* _What this exercise asks_:
1. Copy word for word the part of the blog post about weight loss and running that starts with the words containing "I envy people" and ends with "cap sleeve shirt.".
2. In the blog post about weight loss and running, what did the writer use to map out a 5K route in the neighborhood?
3. Pick up the blog post about weight loss and running after its last sentence and keep writing it.

* _Excerpt provided_:
Sunday, September 02, 2012
Since I'm having so much trouble visualizing my 40 pound weight loss, I spent some time taking pictures of myself. I have some "before" shots of me near my all-time high weight. I still have the swimsuit I took that picture in so I put it on for my "during" shot. Yes, in the picture I can see the difference.
Saturday, September 01, 2012
When I took an eight-week course on weight loss, our instructor advised us to face our fears. Mine is running. Not because of any prior injuries, but because I suck at it. When I run, I don't feel light and graceful. I feel like I'm trudging along in quicksand, wishing, hoping, waiting on the run to be over. My family used to tell me I didn't run I "lumbered." Isn't that an awful word? LUMBER? It sounds like something an elephant does when it's in a hurry.
I envy people who can run. I do. Because in high school, I was the one who was left in the dust when the gym class had to run laps. In college, during a fitness test, I was THE slowest runner in the group. I was SO slow, that my best friend at the time finished his two miles, ran back, and finished the run with me.
So given ALL of this baggage I have, is it any wonder that I never thought of myself as a runner? Why I deplored the activity and hated the arrogance of runners who can't relate to people like me? But when I visualize myself at my goal weight, there is always one thing that I am doing. I'm running like a gazelle, wearing black athletic shorts and a light blue fitted v-neck cap sleeve shirt.
When our instructor challenged me to sign up for a 5k and do a couch to 5k to train for it, I balked. He wasn't having it. He told me "Sign up for one first. Train later." The words still haunt me because I haven't done it. I haven't signed up for a thing because I've only run 5K on my own once as a teenager. Plus, my old fears returned, "I'll be left in the dust. I'll be miserable. I'll hate the experience." The course has been over for two weeks and my instructor continues to send information to our class about upcoming 5Ks.
The only way to combat my fears is to face them, right? So yesterday morning, I woke up with the intention of running 5K. I've been jogging 10-15 minutes on the treadmill. Can I run longer than that? How far can I go? So, using the SP app, I mapped out a rectangular-shaped 5K in my neighborhood, grabbed my ipod, stretched my legs, then headed for the door. I decided that I was only going to jog until I was out of breath. I expected to last my usual 10-15 minutes. But I kept giving myself new goals, e.g. "Just jog until you get to that traffic light, then you can walk." or "Jog until you reach that blue house." When I felt my breath leaving me, I slowed down to something I can only describe as a walk-jog and let my arms flap down around my sides. Suddenly, I realized, I was 3/4 done. If I made it this far, then I should finish, right? So I kept on and FINISHED the course. I had not run 5K since I was eighteen. Now, I'm almost 47 and I did it!!

* _The data_:
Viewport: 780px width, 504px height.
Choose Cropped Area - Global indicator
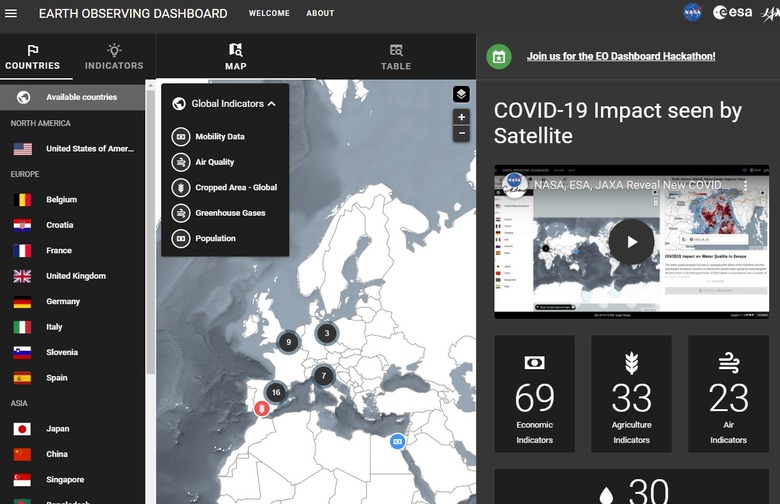point(236,188)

* _Exercise responses_:
1.
I envy people who can run. I do. Because in high school, I was the one who was left in the dust when the gym class had to run laps. In college, during a fitness test, I was THE slowest runner in the group. I was SO slow, that my best friend at the time finished his two miles, ran back, and finished the run with me.
So given ALL of this baggage I have, is it any wonder that I never thought of myself as a runner? Why I deplored the activity and hated the arrogance of runners who can't relate to people like me? But when I visualize myself at my goal weight, there is always one thing that I am doing. I'm running like a gazelle, wearing black athletic shorts and a light blue fitted v-neck cap sleeve shirt.

2. The SP app.

3.
I can't TELL you how proud I am. I still haven't signed up for a 5K, because it took me 50 minutes to run this course. I still fear being left in the dust. But maybe, just maybe if I run it again. And again. And again, I'll pick up speed.
For the first time in a long time, I am in awe of what the human body can do. Last year at this time, I couldn't climb two flights of stairs without feeling winded. Now, I'm playing softball, hiking and I just jogged 5K. It's a mental breakthrough for me because it helps me understand that I need to quick talking myself out of doing things and just go do them.
Onward and downward.
Thursday, August 30, 2012
Every day, when each of us looks in the mirror, we all have this image of ourselves staring back. By now, most of us understand that sometimes our perception of what we look like can be distorted.
Body dysmorphic disorder and anorexia are two extreme examples of what happens when our perceptions are distorted. The late Michael Jackson always thought his nose was too big for his face. No matter how much surgery he had, his perception of what he saw never changed so no surgical procedure ever satisfied him. Karen Carpenter, another talented musician, suffered from anorexia so badly she literally starved herself to death.
Okay, Mike and Karen are extreme examples, but are we all really THAT different? What do YOU see when you look in the mirror?
For me, the image I have of myself never changes. It is the same whether I'm at a normal weight or obese. My image is of a slightly overweight woman. So you can imagine how easy it is to pile on nearly 70 extra pounds when you look in the mirror and see someone who's "not that big." It's a case of complete denial about a growing problem, pun intended! That's why I was so shocked to see the "before" picture I posted on my SP page. I never thought of myself as particularly "big". If my pants got tight, it was because they shrank in the wash. If I had to buy a larger size, it's because the clothing label ran small. The thickening around my middle? Well, that's what happens when you reach middle age.
Now, I'm 44 pounds lighter but the problem is, I don't always see it. So I take pictures, try on clothes in different sizes, weigh, measure body parts---all in an effort to get my brain caught up with my body. Intellectually, I understand that this can be problematic. Losing and maintaining weight is work so if I'm not rewarded when I look in the mirror, well, maybe I'm just meant to be heavy. Next thing you know I'm backsliding.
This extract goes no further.